• [Task instructions] Reproduce every line of the records below without changing a word, and leave out the pictures.

• [Data listing]

►

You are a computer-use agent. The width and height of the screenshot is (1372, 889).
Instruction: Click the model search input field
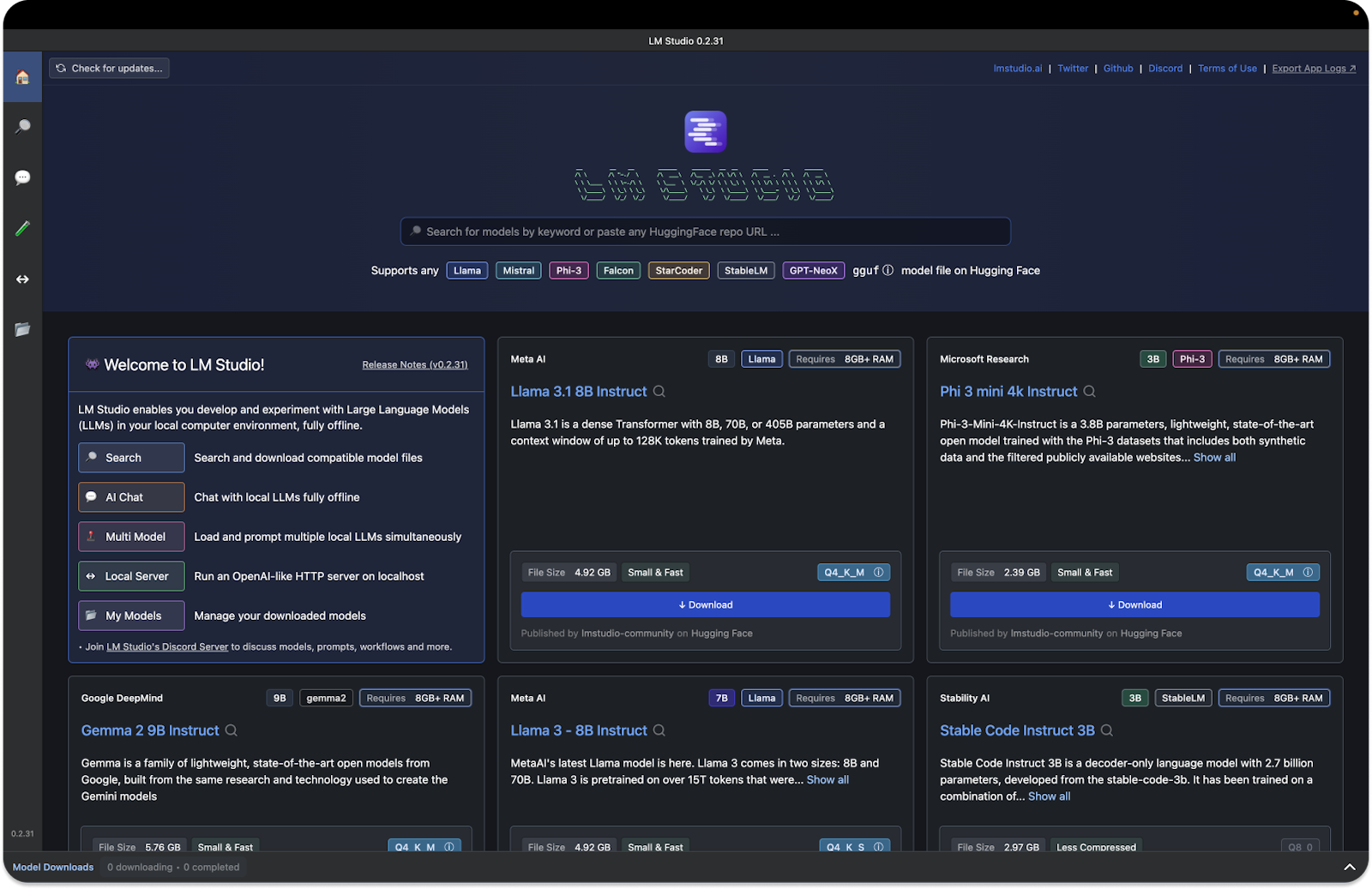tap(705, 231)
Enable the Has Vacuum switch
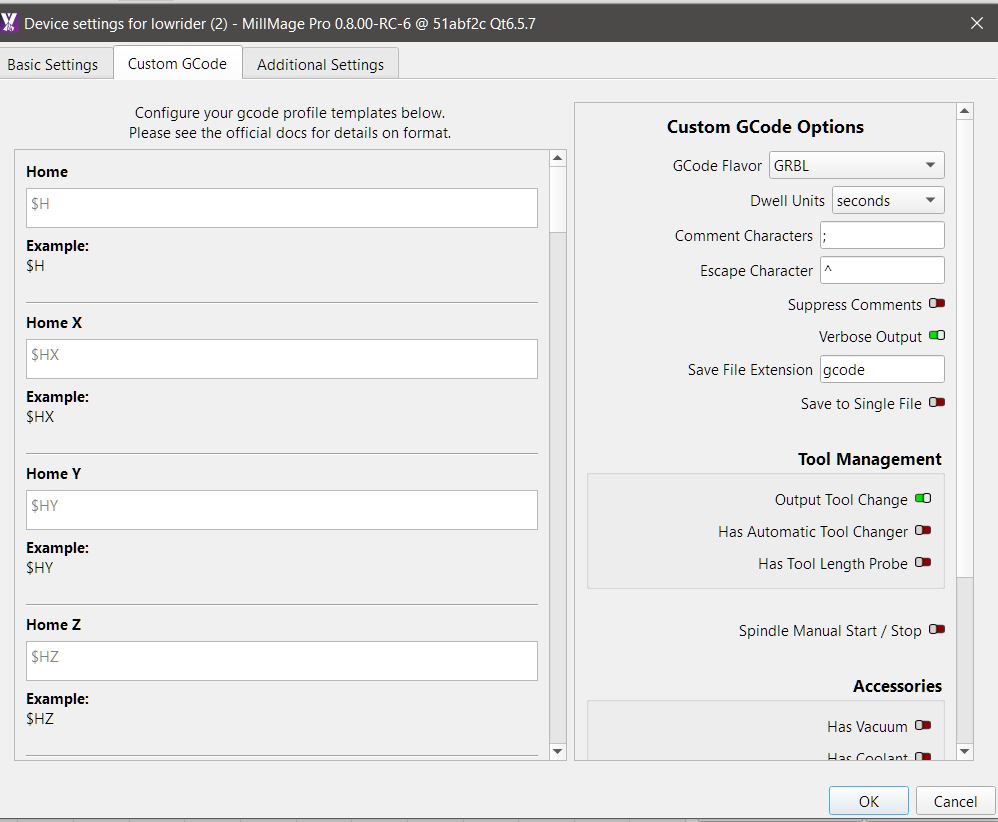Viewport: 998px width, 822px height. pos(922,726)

◄

• [Expected answer]
You are a computer-use agent. The width and height of the screenshot is (1372, 889).
Instruction: Click the model search input field
tap(705, 231)
Enable the Has Vacuum switch
Viewport: 998px width, 822px height. pos(922,726)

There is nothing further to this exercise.